- Opening Delimiter -
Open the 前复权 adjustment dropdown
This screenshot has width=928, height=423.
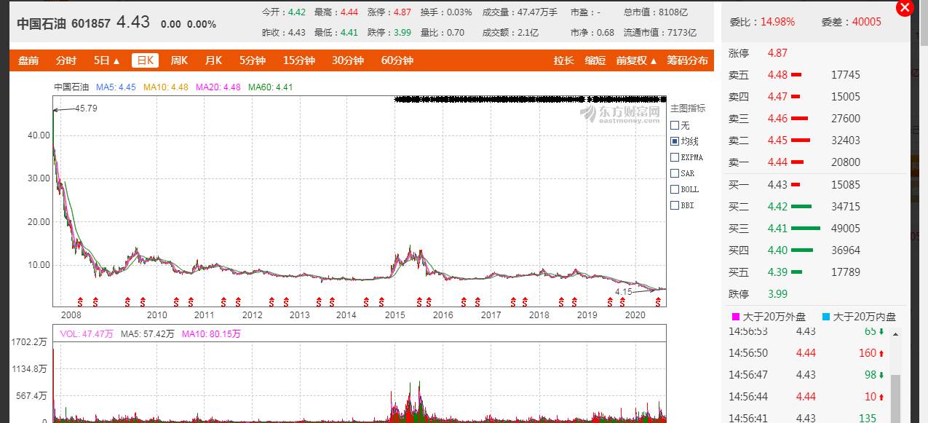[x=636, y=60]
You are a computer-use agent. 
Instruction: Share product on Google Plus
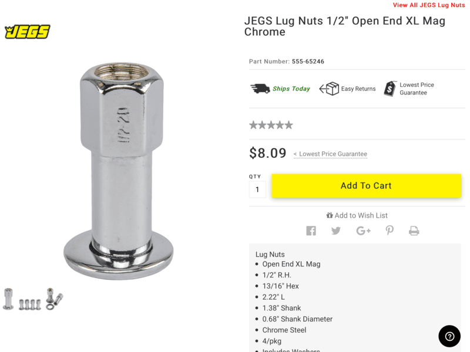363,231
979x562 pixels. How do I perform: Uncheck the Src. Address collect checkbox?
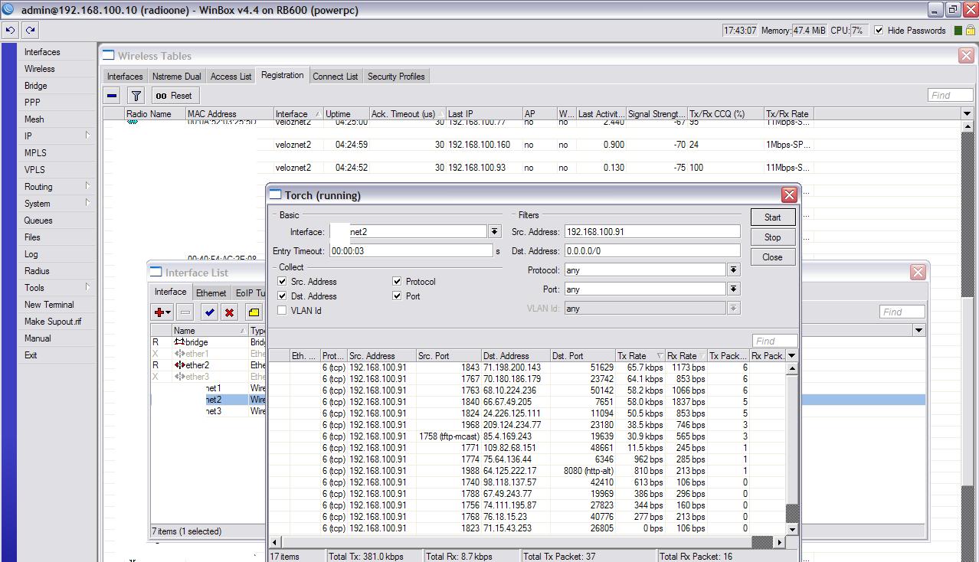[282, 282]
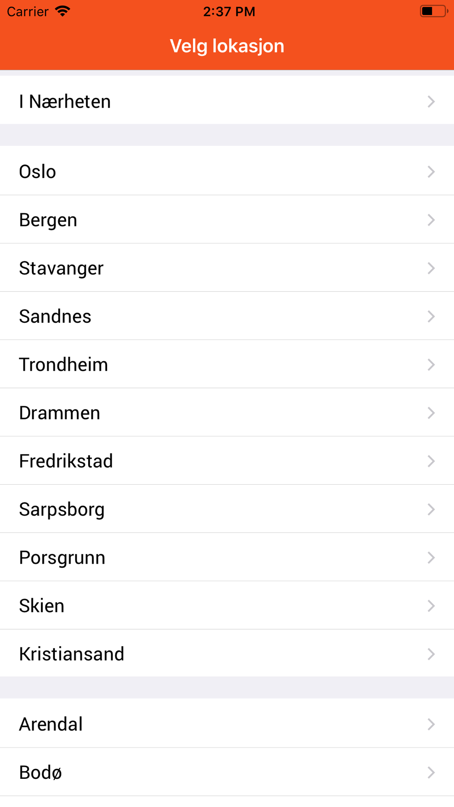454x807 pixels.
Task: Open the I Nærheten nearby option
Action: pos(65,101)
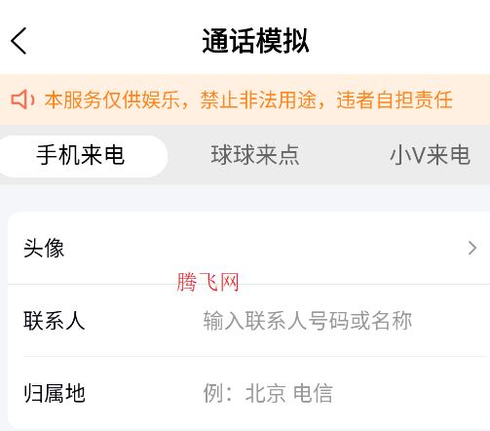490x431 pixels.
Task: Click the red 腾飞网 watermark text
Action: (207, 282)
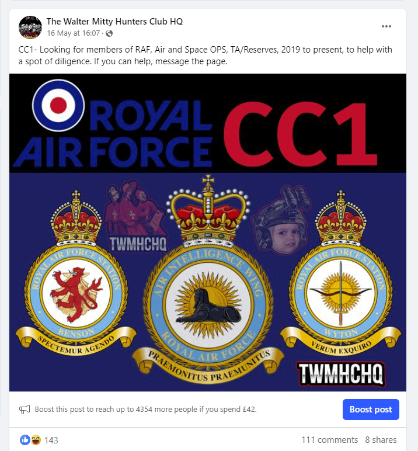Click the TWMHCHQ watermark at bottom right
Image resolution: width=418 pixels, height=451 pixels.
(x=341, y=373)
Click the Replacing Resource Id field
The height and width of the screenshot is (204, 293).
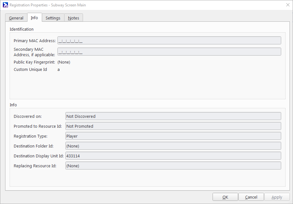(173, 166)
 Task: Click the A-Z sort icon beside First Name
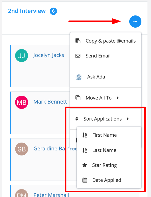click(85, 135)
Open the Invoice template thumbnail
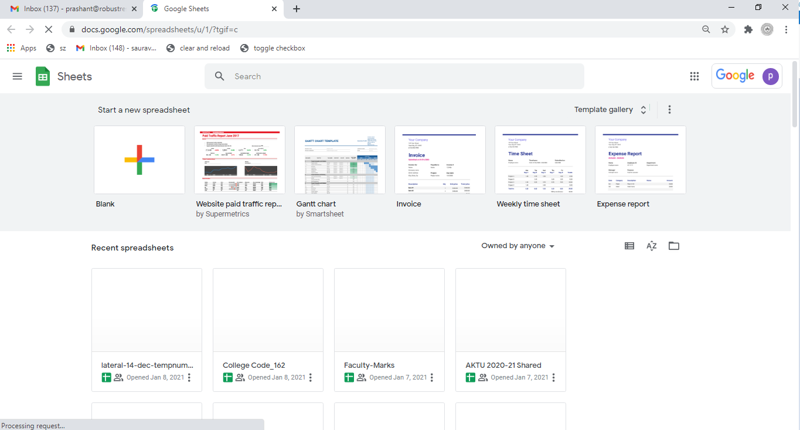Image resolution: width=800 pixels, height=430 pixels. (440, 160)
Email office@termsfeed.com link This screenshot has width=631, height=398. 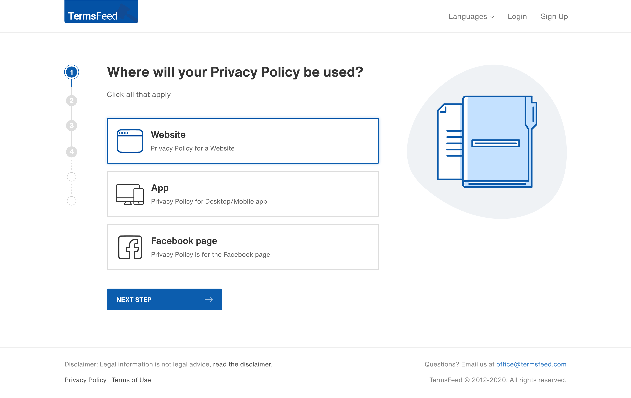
- Closing Delimiter -
Print the entire listing above verbatim. No picture should be included.

Open the 前复权 adjustment dropdown
This screenshot has width=928, height=423.
[x=636, y=60]
You are a computer-use agent. 
Instruction: Share product on Google Plus
363,231
979x562 pixels. How do I perform: Uncheck the Src. Address collect checkbox?
[282, 282]
454x807 pixels.
Task: Open the I Nærheten nearby option
Action: pos(65,101)
490x431 pixels.
Task: Click the red 腾飞网 watermark text
Action: (207, 282)
Click the TWMHCHQ watermark at bottom right
Image resolution: width=418 pixels, height=451 pixels.
(x=341, y=373)
Click the Replacing Resource Id field
The height and width of the screenshot is (204, 293).
(173, 166)
 Task: Click the A-Z sort icon beside First Name
click(85, 135)
Open the Invoice template thumbnail
Image resolution: width=800 pixels, height=430 pixels. (440, 160)
Email office@termsfeed.com link This screenshot has width=631, height=398. 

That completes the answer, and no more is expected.